We understand that all humans have pain that needs to be acknowledged and that is precisely why we are asking you to hear and acknowledge ours. And we have listened to yours. We had no choice but to learn your history in our colonial schools. If you would only stop to listen to a fellow human’s story, experience and perspective, we might all find our way forward together. So please stop. Stop arguing. Stop ignoring. Stop dismissing, Stop comparing, Stop minimizing, Stop belittling, Stop rationalizing…just STOP. Because if he could not breathe…we ALL will not be able to breathe. Martin Luther King Jr could not have said better that: “Injustice anywhere is a threat to justice everywhere. We are caught in an inescapable network of mutuality, tied in a single garment of destiny. Whatever affects one directly, affects all indirectly.”

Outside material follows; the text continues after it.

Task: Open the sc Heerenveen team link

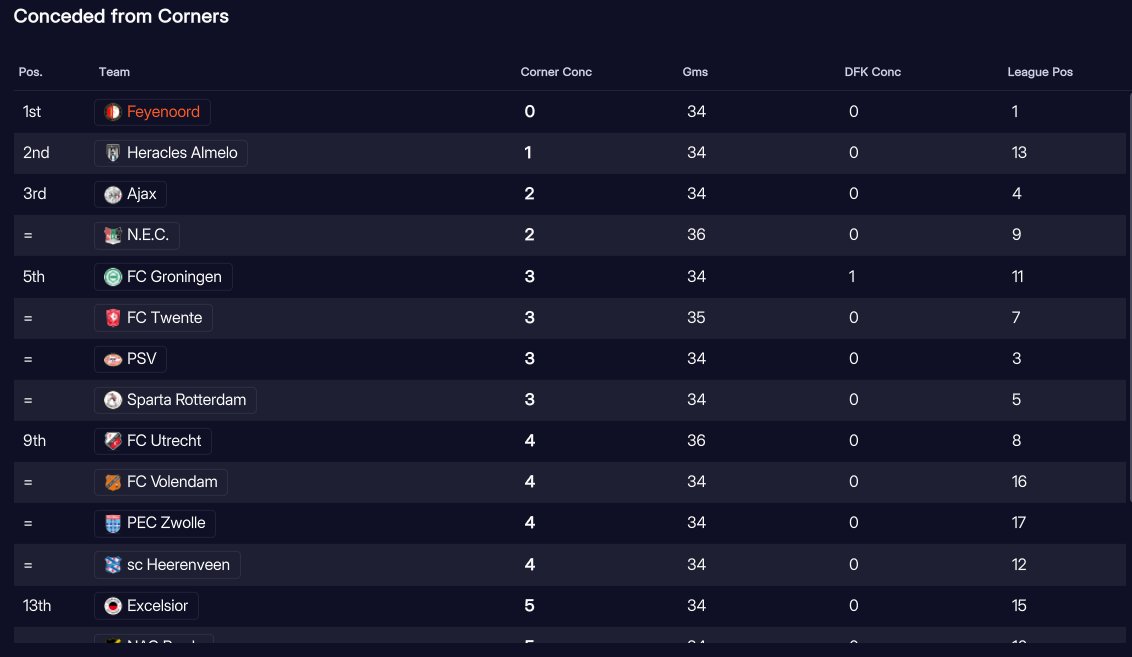Action: [x=178, y=565]
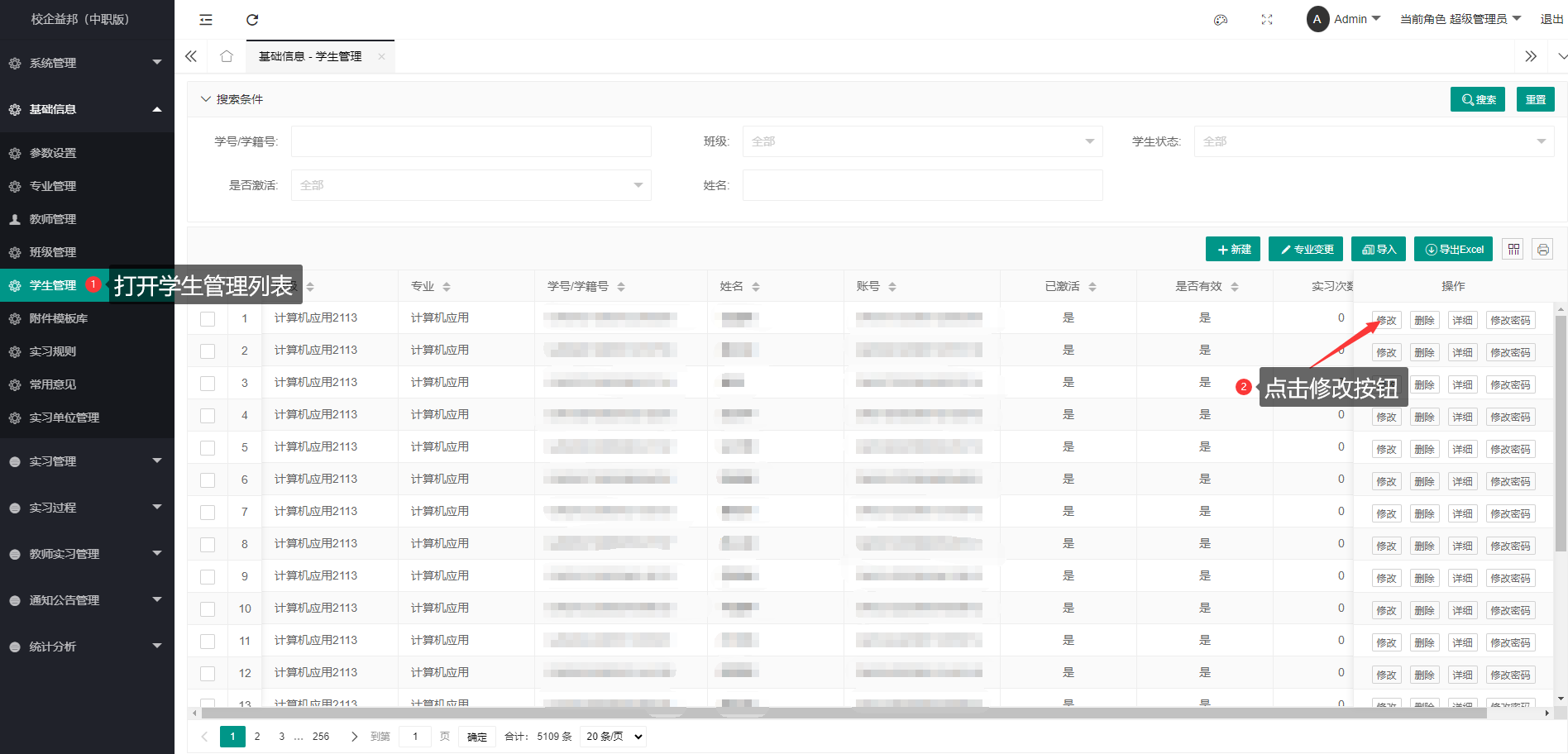Open the theme palette icon
The height and width of the screenshot is (754, 1568).
[x=1220, y=20]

Are we really in this together?
I research posttraumatic growth and I know that many will internalize the trauma, make sense of it and choose to move on. It is beyond unfortunate that the Black community is well practiced in doing this for our survival and our sanity. It is however clear as day that it is no longer enough for a few or even parts of our communities to do this. As the research evidence shows and I chronicle in a forthcoming book, social traumas require social healing and transformation. The world needs a collective and seismic shift for the better. In the meantime, the Black community will remember his name and all those who have gone before him. Because Black Lives Matter.
RIP George Floyd. As the memorial mural that has been made in your honour reads, we know you can breathe now.